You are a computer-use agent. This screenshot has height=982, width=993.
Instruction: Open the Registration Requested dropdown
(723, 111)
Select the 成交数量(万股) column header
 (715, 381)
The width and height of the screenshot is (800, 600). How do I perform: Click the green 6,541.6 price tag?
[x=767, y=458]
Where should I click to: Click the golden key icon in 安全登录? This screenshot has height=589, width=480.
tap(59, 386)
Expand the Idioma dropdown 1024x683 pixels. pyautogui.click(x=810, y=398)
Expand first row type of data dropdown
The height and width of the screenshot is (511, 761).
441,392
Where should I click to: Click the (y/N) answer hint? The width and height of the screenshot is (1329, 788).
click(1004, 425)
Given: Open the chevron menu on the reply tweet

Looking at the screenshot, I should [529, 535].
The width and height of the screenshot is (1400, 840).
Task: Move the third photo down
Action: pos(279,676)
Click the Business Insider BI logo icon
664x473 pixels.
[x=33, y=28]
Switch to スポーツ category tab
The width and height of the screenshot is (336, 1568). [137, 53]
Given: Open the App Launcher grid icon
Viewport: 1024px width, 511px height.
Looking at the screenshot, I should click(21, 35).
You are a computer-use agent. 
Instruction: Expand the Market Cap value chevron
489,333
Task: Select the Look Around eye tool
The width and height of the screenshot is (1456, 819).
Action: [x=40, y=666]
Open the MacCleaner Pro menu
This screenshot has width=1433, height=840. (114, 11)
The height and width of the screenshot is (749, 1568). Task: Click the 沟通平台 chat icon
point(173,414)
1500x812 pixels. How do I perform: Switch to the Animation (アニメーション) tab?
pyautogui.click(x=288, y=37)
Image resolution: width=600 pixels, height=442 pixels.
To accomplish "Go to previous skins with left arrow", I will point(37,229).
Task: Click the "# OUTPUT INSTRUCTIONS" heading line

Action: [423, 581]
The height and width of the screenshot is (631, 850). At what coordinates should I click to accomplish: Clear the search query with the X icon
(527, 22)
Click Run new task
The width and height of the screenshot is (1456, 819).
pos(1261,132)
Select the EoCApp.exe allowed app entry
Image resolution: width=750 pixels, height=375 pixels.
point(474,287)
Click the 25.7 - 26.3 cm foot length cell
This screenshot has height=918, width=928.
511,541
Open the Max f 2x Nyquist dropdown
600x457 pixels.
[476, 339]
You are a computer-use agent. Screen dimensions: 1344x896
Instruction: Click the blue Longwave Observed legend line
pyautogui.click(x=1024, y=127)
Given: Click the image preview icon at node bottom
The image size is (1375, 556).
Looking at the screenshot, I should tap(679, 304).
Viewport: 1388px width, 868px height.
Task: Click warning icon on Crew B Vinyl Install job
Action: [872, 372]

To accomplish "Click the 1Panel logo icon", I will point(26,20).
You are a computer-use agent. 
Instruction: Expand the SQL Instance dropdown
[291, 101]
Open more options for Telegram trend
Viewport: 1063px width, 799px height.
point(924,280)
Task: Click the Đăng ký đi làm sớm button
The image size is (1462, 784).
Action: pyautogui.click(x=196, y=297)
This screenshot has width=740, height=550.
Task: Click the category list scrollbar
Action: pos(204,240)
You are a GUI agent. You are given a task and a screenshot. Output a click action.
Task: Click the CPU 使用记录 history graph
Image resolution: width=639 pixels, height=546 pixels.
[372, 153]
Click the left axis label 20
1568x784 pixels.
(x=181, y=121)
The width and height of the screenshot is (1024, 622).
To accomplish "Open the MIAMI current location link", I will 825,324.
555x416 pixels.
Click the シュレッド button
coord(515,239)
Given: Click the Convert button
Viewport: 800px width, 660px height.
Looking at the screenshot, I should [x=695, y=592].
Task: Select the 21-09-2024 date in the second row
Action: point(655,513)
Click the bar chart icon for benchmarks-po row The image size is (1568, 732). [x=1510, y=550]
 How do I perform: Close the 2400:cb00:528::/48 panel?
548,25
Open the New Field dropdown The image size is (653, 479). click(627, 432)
━━━━━━
§ **WHAT TO PRODUCE**
Repeat all of the records with "computer-use agent" swapped for "GUI agent" and everything else left unchanged.

§ **REPLY**
You are a GUI agent. This screenshot has height=982, width=993.
Instruction: Open the Registration Requested dropdown
(723, 111)
Select the 成交数量(万股) column header
 (715, 381)
The width and height of the screenshot is (800, 600). How do I perform: Click the green 6,541.6 price tag?
[x=767, y=458]
Where should I click to: Click the golden key icon in 安全登录? This screenshot has height=589, width=480.
tap(59, 386)
Expand the Idioma dropdown 1024x683 pixels. pyautogui.click(x=810, y=398)
Expand first row type of data dropdown
The height and width of the screenshot is (511, 761).
441,392
Where should I click to: Click the (y/N) answer hint? The width and height of the screenshot is (1329, 788).
click(1004, 425)
Given: Open the chevron menu on the reply tweet

Looking at the screenshot, I should [529, 535].
The width and height of the screenshot is (1400, 840).
Task: Move the third photo down
Action: pos(279,676)
Click the Business Insider BI logo icon
664x473 pixels.
[x=33, y=28]
Switch to スポーツ category tab
The width and height of the screenshot is (336, 1568). [137, 53]
Given: Open the App Launcher grid icon
Viewport: 1024px width, 511px height.
Looking at the screenshot, I should click(21, 35).
You are a GUI agent. 
Instruction: Expand the Market Cap value chevron
489,333
Task: Select the Look Around eye tool
The width and height of the screenshot is (1456, 819).
Action: [x=40, y=666]
Open the MacCleaner Pro menu
This screenshot has width=1433, height=840. (114, 11)
The height and width of the screenshot is (749, 1568). Task: Click the 沟通平台 chat icon
point(173,414)
1500x812 pixels. How do I perform: Switch to the Animation (アニメーション) tab?
pyautogui.click(x=288, y=37)
Image resolution: width=600 pixels, height=442 pixels.
To accomplish "Go to previous skins with left arrow", I will point(37,229).
Task: Click the "# OUTPUT INSTRUCTIONS" heading line

Action: [423, 581]
The height and width of the screenshot is (631, 850). At what coordinates should I click to accomplish: Clear the search query with the X icon
(527, 22)
Click Run new task
The width and height of the screenshot is (1456, 819).
pos(1261,132)
Select the EoCApp.exe allowed app entry
Image resolution: width=750 pixels, height=375 pixels.
point(474,287)
Click the 25.7 - 26.3 cm foot length cell
This screenshot has height=918, width=928.
511,541
Open the Max f 2x Nyquist dropdown
600x457 pixels.
[476, 339]
You are a GUI agent. Screen dimensions: 1344x896
Instruction: Click the blue Longwave Observed legend line
pyautogui.click(x=1024, y=127)
Given: Click the image preview icon at node bottom
The image size is (1375, 556).
Looking at the screenshot, I should tap(679, 304).
Viewport: 1388px width, 868px height.
Task: Click warning icon on Crew B Vinyl Install job
Action: [872, 372]

To accomplish "Click the 1Panel logo icon", I will point(26,20).
You are a GUI agent. 
Instruction: Expand the SQL Instance dropdown
[291, 101]
Open more options for Telegram trend
Viewport: 1063px width, 799px height.
point(924,280)
Task: Click the Đăng ký đi làm sớm button
The image size is (1462, 784).
Action: pyautogui.click(x=196, y=297)
This screenshot has width=740, height=550.
Task: Click the category list scrollbar
Action: pos(204,240)
You are a GUI agent. You are given a task and a screenshot. Output a click action.
Task: Click the CPU 使用记录 history graph
Image resolution: width=639 pixels, height=546 pixels.
[372, 153]
Click the left axis label 20
1568x784 pixels.
(x=181, y=121)
The width and height of the screenshot is (1024, 622).
To accomplish "Open the MIAMI current location link", I will 825,324.
555x416 pixels.
Click the シュレッド button
coord(515,239)
Given: Click the Convert button
Viewport: 800px width, 660px height.
Looking at the screenshot, I should [x=695, y=592].
Task: Select the 21-09-2024 date in the second row
Action: point(655,513)
Click the bar chart icon for benchmarks-po row The image size is (1568, 732). [x=1510, y=550]
 How do I perform: Close the 2400:cb00:528::/48 panel?
548,25
Open the New Field dropdown The image size is (653, 479). click(627, 432)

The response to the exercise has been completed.